Ela olha de mim para ele, com um sorriso maroto.

— Katniss não precisa assinar nenhum contrato para me ouvir cantar mais vezes. Só pra ela – desconversa Peeta, sussurrando a última frase em meu ouvido.

— Não precisam me responder agora. Amadureçam a ideia e fiquem à vontade para me procurar – propõe Plutarch, que nos entrega seu cartão e se retira em seguida.

Sem pedir licença, Annie me carrega para o banheiro feminino com ela, ziguezagueando por entre mesas e frequentadores do bar.

— Vamos, Katniss! Pode me contar tudo sobre o melhor encontro às cegas de todos os tempos, planejado pela sua amiga favorita no mundo inteiro! – grita ela de dentro da cabine, onde acaba de entrar correndo.

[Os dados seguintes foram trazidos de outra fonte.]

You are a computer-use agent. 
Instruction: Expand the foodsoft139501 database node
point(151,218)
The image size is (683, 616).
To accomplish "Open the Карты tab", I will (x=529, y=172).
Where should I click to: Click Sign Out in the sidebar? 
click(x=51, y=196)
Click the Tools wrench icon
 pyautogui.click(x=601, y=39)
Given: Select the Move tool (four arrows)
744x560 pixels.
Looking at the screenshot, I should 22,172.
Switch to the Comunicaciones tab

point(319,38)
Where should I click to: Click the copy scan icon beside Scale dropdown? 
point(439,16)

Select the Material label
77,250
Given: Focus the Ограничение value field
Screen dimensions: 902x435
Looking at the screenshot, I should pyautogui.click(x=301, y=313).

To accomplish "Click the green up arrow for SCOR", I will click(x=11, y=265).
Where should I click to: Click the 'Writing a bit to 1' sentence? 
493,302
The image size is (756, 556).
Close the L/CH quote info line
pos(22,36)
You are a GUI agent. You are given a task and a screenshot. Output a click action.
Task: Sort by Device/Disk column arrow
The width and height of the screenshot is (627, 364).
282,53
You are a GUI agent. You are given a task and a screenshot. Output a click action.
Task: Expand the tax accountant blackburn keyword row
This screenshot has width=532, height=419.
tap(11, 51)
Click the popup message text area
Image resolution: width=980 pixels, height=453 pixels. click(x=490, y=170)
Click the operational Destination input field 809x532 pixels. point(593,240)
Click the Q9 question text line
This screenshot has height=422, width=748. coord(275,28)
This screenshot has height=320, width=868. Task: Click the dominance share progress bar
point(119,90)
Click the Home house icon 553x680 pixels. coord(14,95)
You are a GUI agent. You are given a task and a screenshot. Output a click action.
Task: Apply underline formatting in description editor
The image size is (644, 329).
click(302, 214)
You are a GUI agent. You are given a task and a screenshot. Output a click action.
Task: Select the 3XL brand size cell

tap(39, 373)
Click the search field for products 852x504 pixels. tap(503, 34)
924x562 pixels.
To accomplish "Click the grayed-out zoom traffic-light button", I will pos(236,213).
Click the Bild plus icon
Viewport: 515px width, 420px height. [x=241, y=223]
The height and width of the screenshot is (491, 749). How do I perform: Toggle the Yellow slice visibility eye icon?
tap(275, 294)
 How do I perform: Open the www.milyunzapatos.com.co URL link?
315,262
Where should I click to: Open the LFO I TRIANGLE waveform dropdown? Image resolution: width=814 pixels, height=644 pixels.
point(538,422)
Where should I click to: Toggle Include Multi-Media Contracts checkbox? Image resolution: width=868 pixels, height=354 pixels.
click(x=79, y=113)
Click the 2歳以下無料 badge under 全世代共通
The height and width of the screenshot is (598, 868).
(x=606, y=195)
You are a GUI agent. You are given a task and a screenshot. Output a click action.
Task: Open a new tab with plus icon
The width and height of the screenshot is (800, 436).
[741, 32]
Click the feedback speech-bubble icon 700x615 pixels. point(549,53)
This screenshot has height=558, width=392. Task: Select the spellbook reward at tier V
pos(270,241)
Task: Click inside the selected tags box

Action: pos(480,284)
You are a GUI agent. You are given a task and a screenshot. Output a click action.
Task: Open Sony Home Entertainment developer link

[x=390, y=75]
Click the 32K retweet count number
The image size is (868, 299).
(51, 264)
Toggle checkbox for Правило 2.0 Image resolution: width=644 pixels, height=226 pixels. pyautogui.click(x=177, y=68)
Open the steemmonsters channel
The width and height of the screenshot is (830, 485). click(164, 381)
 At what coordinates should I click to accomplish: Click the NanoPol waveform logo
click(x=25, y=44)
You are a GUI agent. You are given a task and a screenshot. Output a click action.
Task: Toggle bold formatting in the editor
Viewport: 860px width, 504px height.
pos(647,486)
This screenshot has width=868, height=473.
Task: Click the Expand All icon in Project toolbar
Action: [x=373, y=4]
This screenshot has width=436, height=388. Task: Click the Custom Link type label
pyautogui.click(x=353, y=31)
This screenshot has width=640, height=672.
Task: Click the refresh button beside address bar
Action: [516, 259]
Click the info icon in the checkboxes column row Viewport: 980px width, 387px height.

— Ann, aqui não é o lugar — resmungo depois que algumas meninas saem do banheiro, cochichando umas com as outras e me avaliando de soslaio.

Ela ri e cantarola a música que eu e Peeta cantamos no palco, mais fora do tom do que o normal. Não tenho escapatória a não ser rir também.

Ao abrir a porta do compartimento, Annie me encara com um pouco mais de seriedade.

— Você pode não querer me contar nada agora, mas você já parece diferente.

Arrisco uma olhadinha no espelho e, honestamente, não reconheço de imediato a pessoa ali refletida.

Meu cabelo modelado por Prim, os olhos delineados, as bochechas rosadas. E, o que é mais impressionante, um ar confiante e feliz, que não estava ali na última vez que me olhei nesse mesmo espelho.

— E não pense que passou despercebida a frase: "Ela é minha namorada." – Annie encara meus olhos arregalados no espelho.

— Ann, o que eu faço? Eu e ele não conversamos a respeito.

— Katniss, você não tem que ficar complicando nada! Deixa as coisas acontecerem naturalmente.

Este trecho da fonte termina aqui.